# ENTRIES PROVIDED start

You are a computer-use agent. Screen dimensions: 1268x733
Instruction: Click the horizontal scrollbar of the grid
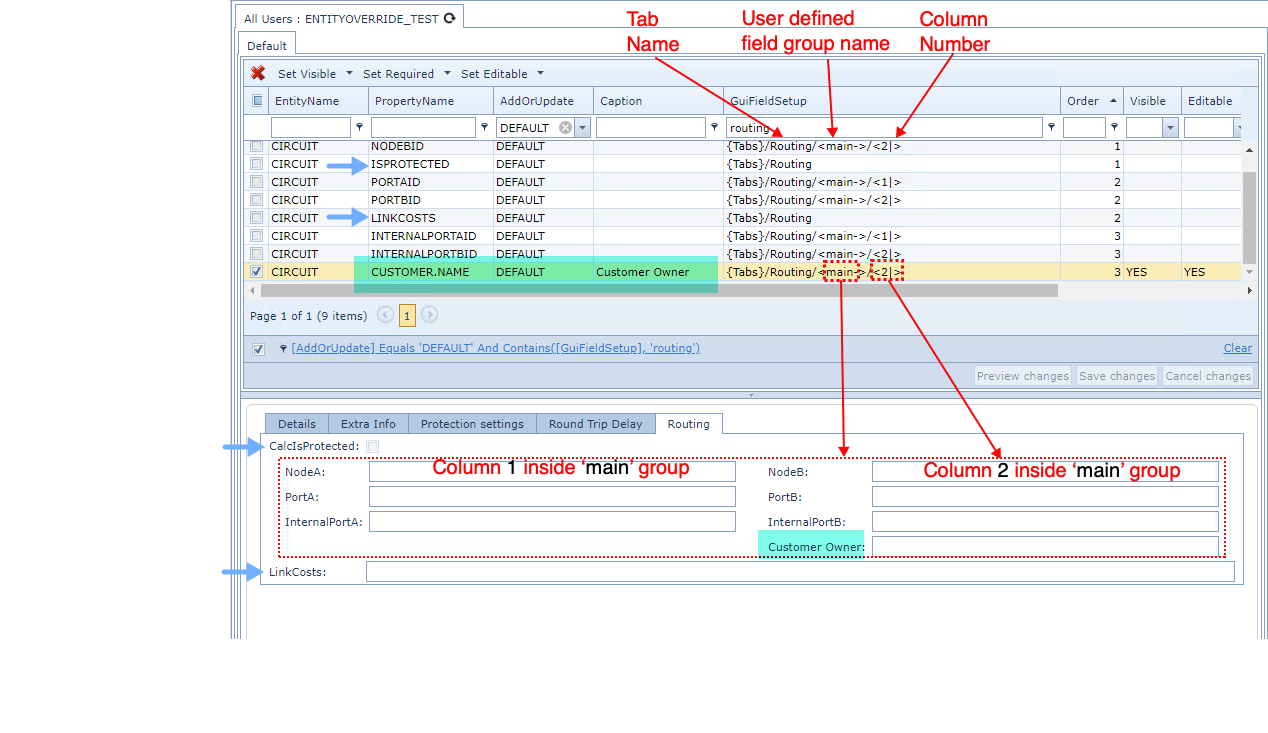[658, 291]
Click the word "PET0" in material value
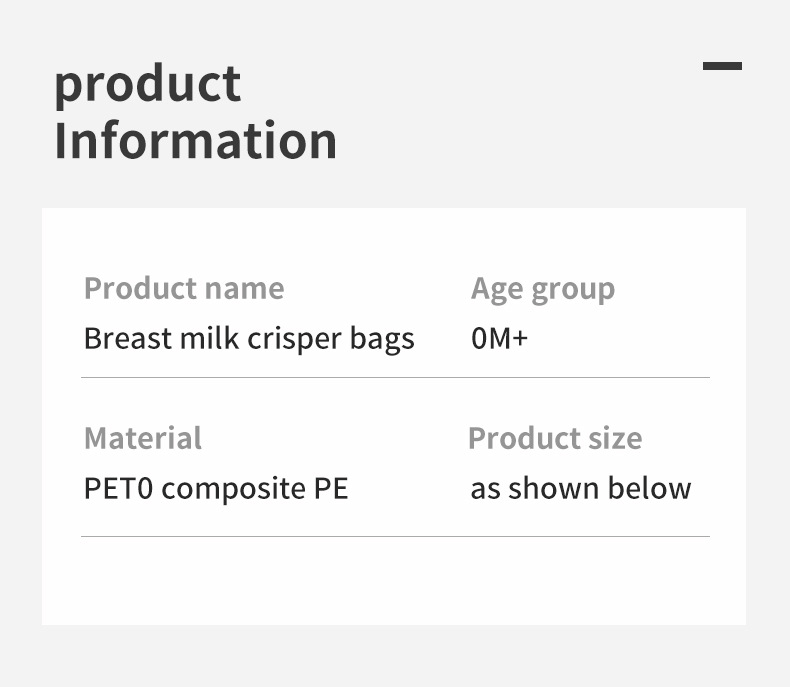This screenshot has width=790, height=687. tap(119, 489)
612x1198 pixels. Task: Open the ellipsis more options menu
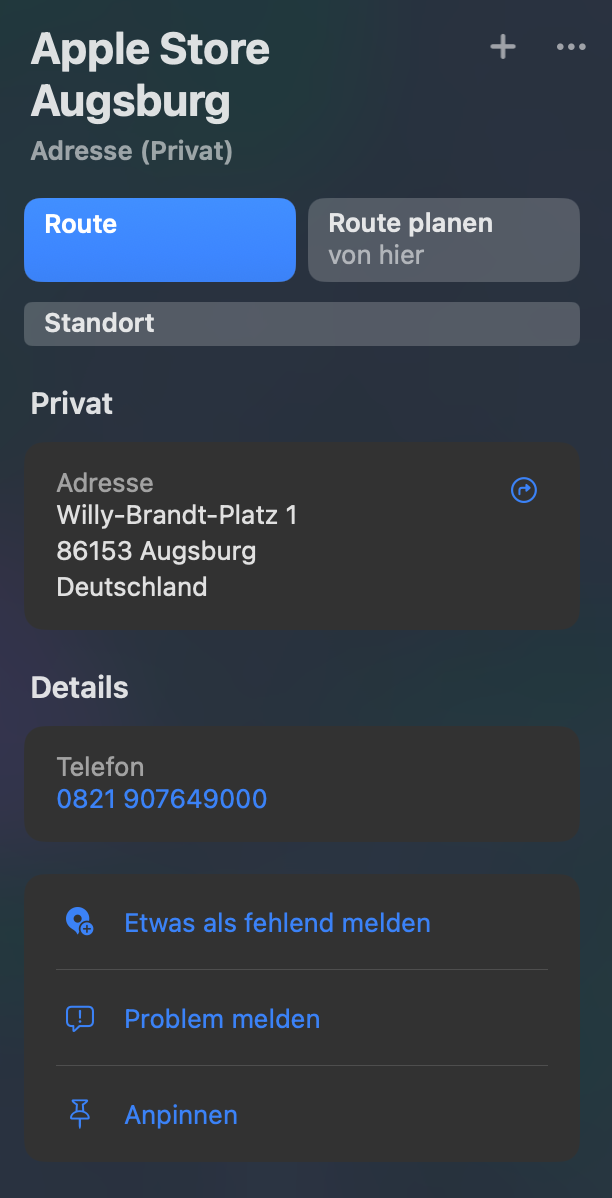(x=571, y=47)
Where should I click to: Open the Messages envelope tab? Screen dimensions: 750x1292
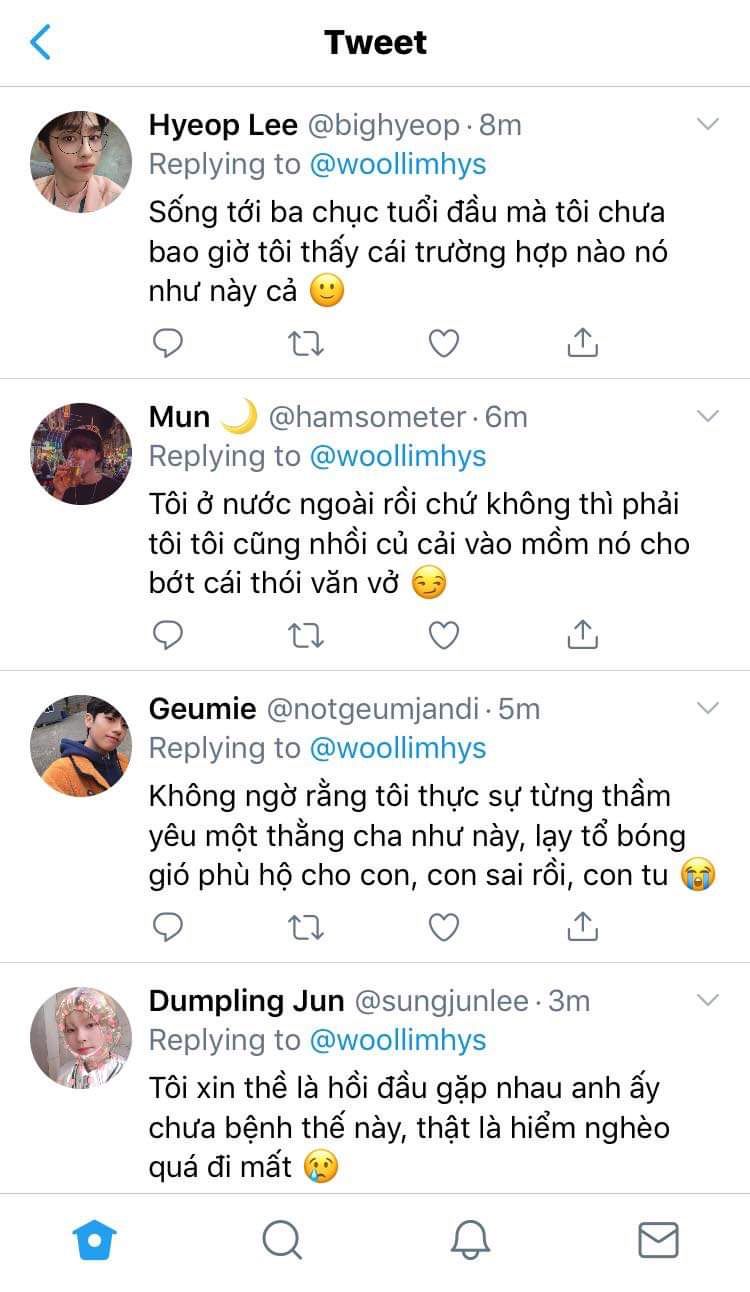pos(658,1240)
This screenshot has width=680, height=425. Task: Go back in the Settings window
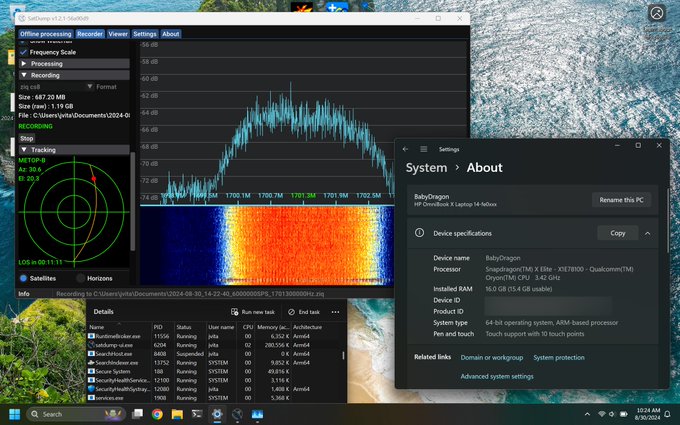[405, 149]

# ENTRIES PROVIDED end

WRITTEN REQUEST >> Render everything from the row containing "Click the word" down to the end of the rows as a numbered list, skipping blank lines and leaving out the pictures.

EXPECTED ANSWER >>
1. Click the word "PET0" in material value
2. This screenshot has width=790, height=687. tap(119, 489)
3. 612x1198 pixels. Task: Open the ellipsis more options menu
4. (x=571, y=47)
5. Where should I click to: Open the Messages envelope tab? Screen dimensions: 750x1292
6. pos(658,1240)
7. This screenshot has width=680, height=425. Task: Go back in the Settings window
8. [405, 149]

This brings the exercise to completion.